Pocas cosas producen más placer que llevarse cositas de un hotel. Además de una confesión es casi un pareado. Podrían ser unos versos de un poeta moderno y viajero, versos escritos con un bolígrafo de esos de cortesía que te dejaban en la habitación del establecimiento junto a unos folios, encima de un cartapacio de piel. No sé quién los usaría ya. Ahora la gente llega al hotel y pide wifi. Puede no tener almohada la cama, puede que no haya ducha, puede que no haya toallas o que no funcione la calefacción. Da igual. Hay que tener wifi. Incluso si el smarpthone dispone del suyo propio y los datos se los paga la empresa. No importa. Los hoteles ya no deberían medirse en estrellas y sí en wifi. En potencia, accesibilidad y gratuidad del wifi. Wifiteca podría llamarse el recinto donde hay wifi para diferenciarlo, qué se yo, del cuarto de baño o la sala de té.

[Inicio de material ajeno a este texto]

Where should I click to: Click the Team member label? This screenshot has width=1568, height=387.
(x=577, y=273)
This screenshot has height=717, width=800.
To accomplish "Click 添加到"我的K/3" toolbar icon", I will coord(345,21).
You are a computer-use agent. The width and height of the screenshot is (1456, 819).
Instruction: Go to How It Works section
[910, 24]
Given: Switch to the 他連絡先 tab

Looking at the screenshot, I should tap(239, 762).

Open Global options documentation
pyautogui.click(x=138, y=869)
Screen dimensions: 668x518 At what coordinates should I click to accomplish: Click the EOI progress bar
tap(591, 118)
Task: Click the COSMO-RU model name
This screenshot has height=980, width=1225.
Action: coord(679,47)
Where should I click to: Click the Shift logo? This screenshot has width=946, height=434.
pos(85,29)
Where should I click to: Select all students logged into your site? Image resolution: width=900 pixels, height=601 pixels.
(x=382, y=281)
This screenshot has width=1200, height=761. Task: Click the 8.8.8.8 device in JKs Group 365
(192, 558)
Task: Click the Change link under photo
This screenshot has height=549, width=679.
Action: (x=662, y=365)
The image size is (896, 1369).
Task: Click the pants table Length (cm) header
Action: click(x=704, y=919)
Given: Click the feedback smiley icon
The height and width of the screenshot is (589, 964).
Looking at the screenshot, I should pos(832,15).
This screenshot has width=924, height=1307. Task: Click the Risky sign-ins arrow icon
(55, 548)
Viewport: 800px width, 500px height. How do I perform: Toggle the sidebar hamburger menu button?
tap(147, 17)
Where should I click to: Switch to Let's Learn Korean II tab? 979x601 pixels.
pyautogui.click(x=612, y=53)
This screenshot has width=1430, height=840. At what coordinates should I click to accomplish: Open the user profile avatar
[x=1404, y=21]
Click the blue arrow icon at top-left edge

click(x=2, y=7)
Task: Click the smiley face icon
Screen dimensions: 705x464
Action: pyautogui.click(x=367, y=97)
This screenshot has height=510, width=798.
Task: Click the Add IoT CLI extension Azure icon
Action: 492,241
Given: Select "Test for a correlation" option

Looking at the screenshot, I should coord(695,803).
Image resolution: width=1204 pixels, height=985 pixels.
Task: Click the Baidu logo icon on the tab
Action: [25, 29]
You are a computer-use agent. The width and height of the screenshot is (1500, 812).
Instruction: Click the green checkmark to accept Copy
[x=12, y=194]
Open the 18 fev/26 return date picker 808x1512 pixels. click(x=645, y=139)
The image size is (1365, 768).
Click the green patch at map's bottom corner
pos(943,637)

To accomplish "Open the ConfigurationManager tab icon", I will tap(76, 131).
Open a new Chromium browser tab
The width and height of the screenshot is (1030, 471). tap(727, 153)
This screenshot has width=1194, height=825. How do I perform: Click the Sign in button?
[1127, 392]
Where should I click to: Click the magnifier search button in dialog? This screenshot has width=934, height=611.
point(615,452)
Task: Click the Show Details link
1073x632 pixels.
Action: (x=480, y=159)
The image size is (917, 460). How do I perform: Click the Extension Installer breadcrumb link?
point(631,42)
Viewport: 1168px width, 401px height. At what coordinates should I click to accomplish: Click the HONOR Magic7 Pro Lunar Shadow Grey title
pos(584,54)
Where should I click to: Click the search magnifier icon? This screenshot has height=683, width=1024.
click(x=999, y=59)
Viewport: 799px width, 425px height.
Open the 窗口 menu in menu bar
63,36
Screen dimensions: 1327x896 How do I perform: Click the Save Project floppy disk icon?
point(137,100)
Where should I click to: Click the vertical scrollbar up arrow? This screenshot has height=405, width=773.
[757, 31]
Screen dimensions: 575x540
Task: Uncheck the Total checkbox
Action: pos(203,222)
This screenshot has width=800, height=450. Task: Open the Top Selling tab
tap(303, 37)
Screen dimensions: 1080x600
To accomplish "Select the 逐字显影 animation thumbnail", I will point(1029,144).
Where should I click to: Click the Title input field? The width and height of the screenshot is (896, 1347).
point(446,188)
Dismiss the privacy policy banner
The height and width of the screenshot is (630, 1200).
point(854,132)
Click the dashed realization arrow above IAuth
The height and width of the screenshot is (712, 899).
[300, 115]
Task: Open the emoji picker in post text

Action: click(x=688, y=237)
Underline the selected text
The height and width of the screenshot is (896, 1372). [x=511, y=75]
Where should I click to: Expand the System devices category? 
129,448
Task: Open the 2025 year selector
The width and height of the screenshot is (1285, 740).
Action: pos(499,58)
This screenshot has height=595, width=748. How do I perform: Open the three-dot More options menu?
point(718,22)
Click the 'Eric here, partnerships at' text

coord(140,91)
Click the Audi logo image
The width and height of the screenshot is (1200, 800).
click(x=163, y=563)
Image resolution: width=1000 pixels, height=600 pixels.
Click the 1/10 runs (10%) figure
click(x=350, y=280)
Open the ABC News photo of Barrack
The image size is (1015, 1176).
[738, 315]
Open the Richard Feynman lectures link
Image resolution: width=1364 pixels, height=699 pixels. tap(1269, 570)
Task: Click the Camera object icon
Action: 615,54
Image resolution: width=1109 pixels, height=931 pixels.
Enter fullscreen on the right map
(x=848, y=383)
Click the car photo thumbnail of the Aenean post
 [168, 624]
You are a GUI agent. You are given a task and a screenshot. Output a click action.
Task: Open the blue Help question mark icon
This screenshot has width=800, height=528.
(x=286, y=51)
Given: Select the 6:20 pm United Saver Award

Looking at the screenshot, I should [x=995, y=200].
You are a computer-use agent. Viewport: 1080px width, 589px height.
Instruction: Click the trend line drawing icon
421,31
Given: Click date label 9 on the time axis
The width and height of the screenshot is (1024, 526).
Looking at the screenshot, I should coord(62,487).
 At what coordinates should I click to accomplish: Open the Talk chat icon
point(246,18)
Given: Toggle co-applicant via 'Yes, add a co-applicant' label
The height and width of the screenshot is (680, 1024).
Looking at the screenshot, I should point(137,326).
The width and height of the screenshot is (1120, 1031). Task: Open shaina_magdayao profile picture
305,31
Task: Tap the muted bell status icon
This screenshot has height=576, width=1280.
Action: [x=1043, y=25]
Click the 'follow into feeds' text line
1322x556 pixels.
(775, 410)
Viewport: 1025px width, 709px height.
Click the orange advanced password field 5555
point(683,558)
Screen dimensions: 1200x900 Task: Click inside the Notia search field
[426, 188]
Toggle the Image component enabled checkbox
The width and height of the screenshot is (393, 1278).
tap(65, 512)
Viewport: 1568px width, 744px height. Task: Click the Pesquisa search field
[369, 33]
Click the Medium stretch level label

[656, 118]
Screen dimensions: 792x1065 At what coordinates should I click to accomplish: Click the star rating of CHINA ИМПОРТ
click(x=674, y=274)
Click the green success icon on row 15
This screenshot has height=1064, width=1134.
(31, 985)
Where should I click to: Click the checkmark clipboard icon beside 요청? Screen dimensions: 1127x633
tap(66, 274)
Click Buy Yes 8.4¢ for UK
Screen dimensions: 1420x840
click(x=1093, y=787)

Los adminículos de hotel, que es de lo que queríamos escribir, o sea, los botecitos de champú, el calzador de metal (pero la gente, que ya solo lleva zapatillas de deporte, ¿sigue usando calzador?), el peine, las bolsitas de caramelos, etc. son una tentación en la que hay que caer, unos pequeños trofeos que luego en casa, frotándose uno el cabezón con el champú fangutado, dan la sensación como de prolongar la vacación, de seguir en otra ciudad. Ayudan a mantener el espejismo de que nuestra vida no es rutina. Otra cosa son los albornoces o toallas, perchas, etc. Caza mayor, sin duda. Eso no se debe robar, no sólo porque exista la cárcel, el código penal, los fiscales, los directores resabiados de hotel y la propiedad privada, sino también porque denota un mal gusto importante. Se empieza robando un albornoz y se acaba no saludando en el pasillo o pidiendo el desayuno a la habitación sin solicitar por favor el bacon. Que esa es otra: existen alimentos que tenemos asociados al hotel. Parece que no hubiera bacon (ni huevos) en el bar o súper de la esquina y que solo los pudiéramos comer cuando vamos fuera. Ahí hay también un atractivo añadido al viaje y al alojamiento: supone una disrupción en nuestro acontecer. La que suponen esas sábanas poco holladas, esa cama que no es nuestra y que, aún habiendo albergado antes a centenares de cuerpos, parece exclusiva y a estrenar por nosotros. No sé si alguien habrá intentado alguna vez llevarse una cama del hotel a su casa. Debe ser complicado pasar por recepción sin levantar sospechas. Si hay que no levantar algo, lo mejor es no levantarse de la cama. Como si estuviéramos aún en un hotel o de vacaciones. He visto gente que tiene en su casa las sábanas de un hospital. Hay que estar enfermo, sí. O sea, no solo para estar en un hospital, también para llevarse las sábanas. No digamos ya para ponértelas luego en tu propia cama. Encima, seguro que no disponen de enfermero.

El gran Manu Leguineche escribió Hotel Nirvana, un librazo de reportero aventurero pero bon vivant en el que narra sus experiencias en algunos míticos establecimientos. Dijo Santa Teresa que "la vida es una mala noche en una mala posada". La pobre.